The Charlotte News

Wednesday, December 29, 1937


If They Had These--

Whoever will look at a map of China just now will discover that the Japanese armies are spread out over an astonishing area. From Peking to Canton is all of 1500 miles, even as the crow flies. And from Shanghai to Hankow, by the windings of the valley of the Yangtze-kiang--the only available route--is 700 more. Furthermore, seven provincial capitals are in Japanese hands, and each requires an army to occupy it. And further still, the Nipponese are said to be keeping an army of 600,000 men on the Manchurian border to guard against sudden attack by Russia.

All of which ought to mean, under the rules of warfare as we dimly know them, that we'll wake up one of these days to find that the Chinese have cut off various of these armies and annihilated them.
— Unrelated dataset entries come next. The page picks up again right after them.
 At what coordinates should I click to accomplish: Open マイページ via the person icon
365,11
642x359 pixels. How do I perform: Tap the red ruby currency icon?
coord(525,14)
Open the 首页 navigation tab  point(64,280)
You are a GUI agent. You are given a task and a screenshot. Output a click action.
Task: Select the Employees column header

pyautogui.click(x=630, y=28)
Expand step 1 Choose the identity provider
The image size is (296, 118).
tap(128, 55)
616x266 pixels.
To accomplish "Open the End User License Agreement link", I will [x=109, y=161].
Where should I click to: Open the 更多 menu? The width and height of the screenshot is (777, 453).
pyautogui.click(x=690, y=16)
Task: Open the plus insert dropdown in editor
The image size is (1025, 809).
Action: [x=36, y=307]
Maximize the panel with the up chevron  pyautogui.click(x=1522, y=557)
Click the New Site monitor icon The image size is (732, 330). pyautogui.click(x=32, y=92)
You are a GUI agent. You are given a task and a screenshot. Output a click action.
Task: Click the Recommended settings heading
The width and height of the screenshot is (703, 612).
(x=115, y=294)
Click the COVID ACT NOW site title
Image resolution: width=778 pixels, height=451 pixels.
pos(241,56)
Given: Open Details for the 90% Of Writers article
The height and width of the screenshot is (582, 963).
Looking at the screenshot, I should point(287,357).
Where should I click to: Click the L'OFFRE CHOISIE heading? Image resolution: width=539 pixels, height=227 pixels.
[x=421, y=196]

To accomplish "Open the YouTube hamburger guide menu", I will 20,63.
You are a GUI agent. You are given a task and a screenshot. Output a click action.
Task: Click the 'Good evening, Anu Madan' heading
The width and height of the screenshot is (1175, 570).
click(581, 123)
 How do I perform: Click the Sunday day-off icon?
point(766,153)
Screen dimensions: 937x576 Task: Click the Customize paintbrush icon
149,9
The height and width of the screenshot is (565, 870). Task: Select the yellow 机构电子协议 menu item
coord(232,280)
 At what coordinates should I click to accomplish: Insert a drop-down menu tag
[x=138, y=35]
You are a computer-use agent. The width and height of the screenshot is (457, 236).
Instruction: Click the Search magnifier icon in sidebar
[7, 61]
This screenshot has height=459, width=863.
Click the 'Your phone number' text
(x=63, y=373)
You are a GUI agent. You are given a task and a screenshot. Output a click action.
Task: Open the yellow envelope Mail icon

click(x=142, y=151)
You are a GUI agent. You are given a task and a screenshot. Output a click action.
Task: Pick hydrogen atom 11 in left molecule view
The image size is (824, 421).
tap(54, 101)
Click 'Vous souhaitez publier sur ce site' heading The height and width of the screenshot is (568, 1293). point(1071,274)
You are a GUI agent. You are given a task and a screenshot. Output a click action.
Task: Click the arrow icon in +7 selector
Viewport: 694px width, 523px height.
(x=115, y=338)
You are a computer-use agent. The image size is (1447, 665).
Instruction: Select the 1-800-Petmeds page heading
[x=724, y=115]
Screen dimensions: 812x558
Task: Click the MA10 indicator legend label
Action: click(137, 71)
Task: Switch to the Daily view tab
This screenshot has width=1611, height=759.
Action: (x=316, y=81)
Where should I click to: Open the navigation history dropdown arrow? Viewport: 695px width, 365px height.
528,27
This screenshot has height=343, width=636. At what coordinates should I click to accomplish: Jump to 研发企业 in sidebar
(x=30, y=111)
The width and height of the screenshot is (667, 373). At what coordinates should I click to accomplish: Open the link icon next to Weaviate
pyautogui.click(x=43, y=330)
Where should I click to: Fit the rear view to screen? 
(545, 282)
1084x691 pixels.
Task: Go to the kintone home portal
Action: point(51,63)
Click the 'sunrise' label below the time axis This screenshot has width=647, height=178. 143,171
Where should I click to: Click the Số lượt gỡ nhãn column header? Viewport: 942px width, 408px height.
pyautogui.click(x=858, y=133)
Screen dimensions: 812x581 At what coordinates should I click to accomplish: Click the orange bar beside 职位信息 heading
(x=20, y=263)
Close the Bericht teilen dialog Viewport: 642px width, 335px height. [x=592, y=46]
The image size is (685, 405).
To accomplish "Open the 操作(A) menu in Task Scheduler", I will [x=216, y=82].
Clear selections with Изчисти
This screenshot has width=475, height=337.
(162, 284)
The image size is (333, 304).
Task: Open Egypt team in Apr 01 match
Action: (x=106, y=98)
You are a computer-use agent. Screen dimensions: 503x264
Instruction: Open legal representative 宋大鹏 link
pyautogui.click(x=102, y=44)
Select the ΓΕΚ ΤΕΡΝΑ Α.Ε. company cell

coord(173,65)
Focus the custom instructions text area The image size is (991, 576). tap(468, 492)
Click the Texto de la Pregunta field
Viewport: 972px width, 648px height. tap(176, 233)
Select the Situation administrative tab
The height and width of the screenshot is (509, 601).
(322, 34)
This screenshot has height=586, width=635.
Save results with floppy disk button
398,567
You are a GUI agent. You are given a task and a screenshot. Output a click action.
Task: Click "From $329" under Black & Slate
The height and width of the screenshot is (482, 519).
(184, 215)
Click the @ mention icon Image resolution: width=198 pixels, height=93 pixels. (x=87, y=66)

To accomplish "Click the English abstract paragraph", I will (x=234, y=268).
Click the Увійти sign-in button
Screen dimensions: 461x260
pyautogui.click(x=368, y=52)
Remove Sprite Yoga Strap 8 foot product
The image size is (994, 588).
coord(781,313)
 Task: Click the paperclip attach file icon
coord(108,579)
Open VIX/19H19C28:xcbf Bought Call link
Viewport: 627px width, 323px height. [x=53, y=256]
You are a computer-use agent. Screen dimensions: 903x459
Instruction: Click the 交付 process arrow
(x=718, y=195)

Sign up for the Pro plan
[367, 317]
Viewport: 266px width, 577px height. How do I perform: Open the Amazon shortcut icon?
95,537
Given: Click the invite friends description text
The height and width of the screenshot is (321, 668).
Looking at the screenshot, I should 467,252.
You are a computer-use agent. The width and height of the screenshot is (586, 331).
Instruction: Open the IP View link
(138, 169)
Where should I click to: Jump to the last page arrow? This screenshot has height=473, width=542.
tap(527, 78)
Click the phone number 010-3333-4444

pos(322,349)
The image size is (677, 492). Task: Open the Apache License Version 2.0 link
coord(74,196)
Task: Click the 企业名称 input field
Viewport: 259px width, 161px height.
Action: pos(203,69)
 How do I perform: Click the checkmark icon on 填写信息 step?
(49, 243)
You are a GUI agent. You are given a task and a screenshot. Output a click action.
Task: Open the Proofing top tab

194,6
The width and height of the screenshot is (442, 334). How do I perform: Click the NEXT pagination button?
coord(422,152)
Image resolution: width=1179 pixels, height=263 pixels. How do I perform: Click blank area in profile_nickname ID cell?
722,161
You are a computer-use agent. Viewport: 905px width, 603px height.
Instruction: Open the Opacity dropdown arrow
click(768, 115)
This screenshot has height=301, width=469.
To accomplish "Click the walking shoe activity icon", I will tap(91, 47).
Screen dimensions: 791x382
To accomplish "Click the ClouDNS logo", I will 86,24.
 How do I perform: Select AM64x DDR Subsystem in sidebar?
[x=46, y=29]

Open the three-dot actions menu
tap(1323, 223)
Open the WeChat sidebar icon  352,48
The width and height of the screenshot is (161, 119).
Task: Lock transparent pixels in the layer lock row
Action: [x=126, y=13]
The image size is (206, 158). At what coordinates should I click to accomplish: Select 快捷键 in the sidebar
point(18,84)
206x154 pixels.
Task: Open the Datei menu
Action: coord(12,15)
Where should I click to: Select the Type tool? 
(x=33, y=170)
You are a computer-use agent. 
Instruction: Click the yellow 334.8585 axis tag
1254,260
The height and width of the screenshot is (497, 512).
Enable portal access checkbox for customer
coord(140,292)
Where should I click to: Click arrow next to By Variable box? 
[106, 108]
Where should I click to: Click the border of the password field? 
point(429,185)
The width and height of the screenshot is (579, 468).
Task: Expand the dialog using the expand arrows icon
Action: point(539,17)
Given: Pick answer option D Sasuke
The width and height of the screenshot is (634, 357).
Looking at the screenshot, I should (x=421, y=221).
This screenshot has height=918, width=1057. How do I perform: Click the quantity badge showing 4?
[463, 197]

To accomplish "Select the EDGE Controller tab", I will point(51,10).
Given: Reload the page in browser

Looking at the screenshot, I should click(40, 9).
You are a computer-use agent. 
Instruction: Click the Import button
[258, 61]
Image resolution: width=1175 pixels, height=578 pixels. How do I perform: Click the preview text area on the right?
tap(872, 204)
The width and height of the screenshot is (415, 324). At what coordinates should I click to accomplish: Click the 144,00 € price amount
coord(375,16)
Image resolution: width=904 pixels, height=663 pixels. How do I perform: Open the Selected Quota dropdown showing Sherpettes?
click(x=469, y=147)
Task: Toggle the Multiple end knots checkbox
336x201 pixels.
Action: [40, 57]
For the lines here are obviously too thin to be safe. But alas, we regret to report that it's our opinion that no such news is likely to arrive. Because the Chinese armies are poorly trained and poorly armed and poorly fed? Not wholly good merry gentlemen, for it is of record that there was once another army in the world, poorly trained, poorly armed, and surpassingly poorly fed, which yet succeeded in bottling up and destroying several well-trained, armed and fed armies, which were much more cautiously disposed than the Japanese have been.

What the Chinese obviously need, in brief, is a first-class strategist like Stonewall Jackson, a first-class organizer like Lee, a first-class captain or two like Stuart and Forrest. These and some thousands of the dangedest fighting men ever heard of, honing and hollering for a scrap.

*The Voice of Jacob

Men like Jonas (Charley) and Meekins (William M.) and Charlotte's Jake Newell declare the Democratic Party has been submerged and drowned under a new bureaucracy known as the New Deal. They allege that the only place for real Democrats with Jeffersonian memories is within the ranks of a new Republican Party.

We picked up that from a story written by one of our reporters--and proceed to observe, hmmn! And a couple of hmmns further.

The way for a good Jeffersonian--by definition a free-trading, agrarian, anti-Federal, States' Rights decentralist--to rescue himself, you'll note, is for him to join up with the party of Aleck Hamilton, which has been precisely the party of high tariff, Big Business, and Federal centralization!

It sounds like something out of Alice in Wonderland to us. And if that weren't enough mixed up to get you dizzy, consider also that these gentlemen who deliver this pronouncement are all men of mainly provincial prominence in the councils of the Republican Party. And that it is just in regard to the local situation in North Carolina.